I have a question to ask....

As you or most off you may be aware I am making two subs with 3 frequency tunes.

Tomorrow I will be setting them up and re running Audyssey.

From memory I ran Audyssey first and tweaked if needed be with the BFD (although I have a flat response so the BFD is not required). What I need to know is which would be the best tune to run Audyssey on. I know that Audyssey tends to lift the lower bass region which is what I like so I don't know whether it would be best to run it on the 12.5hz, 17.5hz or 21.5 hz tune. 

Obviously I can't keep re running Audyssey everytime I change the tune on the sub which I don't think I should have to as I didn't when I had the SVS PB13 ultra.

Perhaps someone could guide me in this matter so that I know where the best to start is rather than go around in circles.

Thanking you as always chaps.

Graham


----------



## gperkins_1973 (Aug 25, 2008)

Great news guys! Chris at Audyssey has confirmed that it doesn't matter what tuning I have the subs set at as that will not interfer with the Audyssey set up. Here's his response.




> Hi Graham,
> The tuning won't make a difference to MultEQ. It will measure the response of the sub with whatever setting you have and create the appropriate filter. MultEQ does not add any bottom end beyond the capability of the sub it measures. It will, however, fill in any dips in the response causes by room acoustics.
> 
> Best regards,
> ...


One more day to go! :hsd::hsd:

cheers

Graham


----------



## Mike P. (Apr 6, 2007)

> It will measure the response of the sub with *whatever setting you have* and create the appropriate filter.


So should it be set up with your lowest tuning frequency?




http://www.hometheatershack.com/for...ssey-my-3-tune-frequencies.html#ixzz12RZHAeRA ​


----------



## gperkins_1973 (Aug 25, 2008)

Mike,

According to Chris, it doesn't do anything to the bottom end so I doubt what ever tune you have will affect anything but I have sent another reply to him to ask.

cheers

Graham


----------



## Mike P. (Apr 6, 2007)

Make sure Chris understands you'll be using 3 separate tuning frequencies.


----------



## gperkins_1973 (Aug 25, 2008)

Mike,



> Hi Graham,
> The resulting Audyssey filters will different depending on the tuning frequency you select. That selection is a preference on your part so after you make it then Audyssey will measure the results and give you the correction filter for the configuration you have selected.

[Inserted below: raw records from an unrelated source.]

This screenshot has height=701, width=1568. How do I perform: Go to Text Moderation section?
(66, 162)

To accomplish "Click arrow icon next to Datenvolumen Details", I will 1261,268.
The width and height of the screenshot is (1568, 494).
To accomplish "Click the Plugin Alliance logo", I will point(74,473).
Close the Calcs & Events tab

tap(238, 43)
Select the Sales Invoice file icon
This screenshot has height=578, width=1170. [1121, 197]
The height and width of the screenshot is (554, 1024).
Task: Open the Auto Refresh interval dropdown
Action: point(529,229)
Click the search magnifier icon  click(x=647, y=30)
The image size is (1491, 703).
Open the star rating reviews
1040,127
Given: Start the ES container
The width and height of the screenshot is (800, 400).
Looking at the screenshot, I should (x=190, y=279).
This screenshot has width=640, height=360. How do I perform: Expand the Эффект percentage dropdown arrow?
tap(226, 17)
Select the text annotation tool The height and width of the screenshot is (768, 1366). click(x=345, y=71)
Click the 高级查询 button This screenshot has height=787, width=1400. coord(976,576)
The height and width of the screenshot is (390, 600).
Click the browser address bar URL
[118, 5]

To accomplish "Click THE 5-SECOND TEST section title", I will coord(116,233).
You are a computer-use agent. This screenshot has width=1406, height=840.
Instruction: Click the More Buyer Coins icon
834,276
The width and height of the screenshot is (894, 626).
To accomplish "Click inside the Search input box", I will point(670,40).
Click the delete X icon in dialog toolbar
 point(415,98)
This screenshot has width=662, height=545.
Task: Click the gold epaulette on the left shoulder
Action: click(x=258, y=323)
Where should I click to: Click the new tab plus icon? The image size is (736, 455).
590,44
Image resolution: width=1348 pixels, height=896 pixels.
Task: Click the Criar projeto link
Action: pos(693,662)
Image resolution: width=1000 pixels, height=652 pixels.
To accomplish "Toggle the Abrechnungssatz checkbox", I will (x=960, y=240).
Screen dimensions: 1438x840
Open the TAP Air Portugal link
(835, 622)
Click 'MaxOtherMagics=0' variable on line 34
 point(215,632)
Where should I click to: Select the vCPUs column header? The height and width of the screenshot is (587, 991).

It looks like it he is saying it is more a preference on what you like then Audyssey will measure from there. So it sounds like I might have to run Audyssey for each tune which I can't do. 

Chris says that Audyssey doesn't boost the bottom end but I am sure when I was running sealed it did boost the bottom end as well as ported. 

I will run some graphs without Audyssey on first on all 3 tunes. Then I will run Audyssey on the 12.5hz tune. I will then change it to the other two tunes to see what the graphs look like.

I will then run Audyssey on the mid tune and then change to the low and high tune to see what it is like.

I will then run Audyssey on the high tune and then change to the low and mid tune to see what that looks like.

After this I can then see how each tune looks like after Audyssey has been run on all 3 tunes and how by changing to the other tunes without re running Audyssey look like to compare say how the low tune looks like with Audyssey run on it and with Audyssey run on the other two tunes and just changed to the low tune. If that makes sense.

Gonna be alot off fun! Graphs will follow tomorrow ish!

cheers

Graham


----------